— Given task —
Copy verbatim the rows in the stretch from the line containing "Given: Expand the" through the line containing "[x=871, y=316]", including both of those lines.

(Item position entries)
## BEGIN

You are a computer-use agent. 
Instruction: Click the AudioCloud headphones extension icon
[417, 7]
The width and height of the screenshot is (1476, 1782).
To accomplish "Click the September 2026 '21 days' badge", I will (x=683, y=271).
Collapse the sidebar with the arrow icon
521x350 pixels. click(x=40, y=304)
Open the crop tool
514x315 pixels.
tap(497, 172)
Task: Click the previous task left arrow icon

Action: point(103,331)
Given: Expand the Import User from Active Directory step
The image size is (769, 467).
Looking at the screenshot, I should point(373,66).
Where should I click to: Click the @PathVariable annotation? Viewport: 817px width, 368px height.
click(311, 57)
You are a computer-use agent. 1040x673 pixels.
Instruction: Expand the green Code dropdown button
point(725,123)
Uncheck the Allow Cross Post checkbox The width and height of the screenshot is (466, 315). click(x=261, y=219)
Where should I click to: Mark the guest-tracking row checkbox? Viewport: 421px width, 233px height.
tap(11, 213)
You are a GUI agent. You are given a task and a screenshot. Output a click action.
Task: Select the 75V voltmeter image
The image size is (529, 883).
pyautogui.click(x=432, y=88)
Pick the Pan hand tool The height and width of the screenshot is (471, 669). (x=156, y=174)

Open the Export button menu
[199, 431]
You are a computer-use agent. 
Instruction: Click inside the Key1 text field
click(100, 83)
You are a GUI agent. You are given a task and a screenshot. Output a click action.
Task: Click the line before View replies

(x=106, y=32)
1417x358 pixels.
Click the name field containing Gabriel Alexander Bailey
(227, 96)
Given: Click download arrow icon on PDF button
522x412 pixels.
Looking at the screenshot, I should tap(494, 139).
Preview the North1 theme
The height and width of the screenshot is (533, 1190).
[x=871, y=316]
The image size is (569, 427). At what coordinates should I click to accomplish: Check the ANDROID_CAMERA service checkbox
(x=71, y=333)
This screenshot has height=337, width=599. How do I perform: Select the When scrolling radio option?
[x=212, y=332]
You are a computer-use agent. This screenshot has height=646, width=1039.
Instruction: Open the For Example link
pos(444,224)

## END

— Result for this exercise —
Given: Expand the Import User from Active Directory step
The image size is (769, 467).
Looking at the screenshot, I should point(373,66).
Where should I click to: Click the @PathVariable annotation? Viewport: 817px width, 368px height.
click(311, 57)
You are a computer-use agent. 1040x673 pixels.
Instruction: Expand the green Code dropdown button
point(725,123)
Uncheck the Allow Cross Post checkbox The width and height of the screenshot is (466, 315). click(x=261, y=219)
Where should I click to: Mark the guest-tracking row checkbox? Viewport: 421px width, 233px height.
tap(11, 213)
You are a GUI agent. You are given a task and a screenshot. Output a click action.
Task: Select the 75V voltmeter image
The image size is (529, 883).
pyautogui.click(x=432, y=88)
Pick the Pan hand tool The height and width of the screenshot is (471, 669). (x=156, y=174)

Open the Export button menu
[199, 431]
You are a computer-use agent. 
Instruction: Click inside the Key1 text field
click(100, 83)
You are a GUI agent. You are given a task and a screenshot. Output a click action.
Task: Click the line before View replies

(x=106, y=32)
1417x358 pixels.
Click the name field containing Gabriel Alexander Bailey
(227, 96)
Given: Click download arrow icon on PDF button
522x412 pixels.
Looking at the screenshot, I should tap(494, 139).
Preview the North1 theme
The height and width of the screenshot is (533, 1190).
[x=871, y=316]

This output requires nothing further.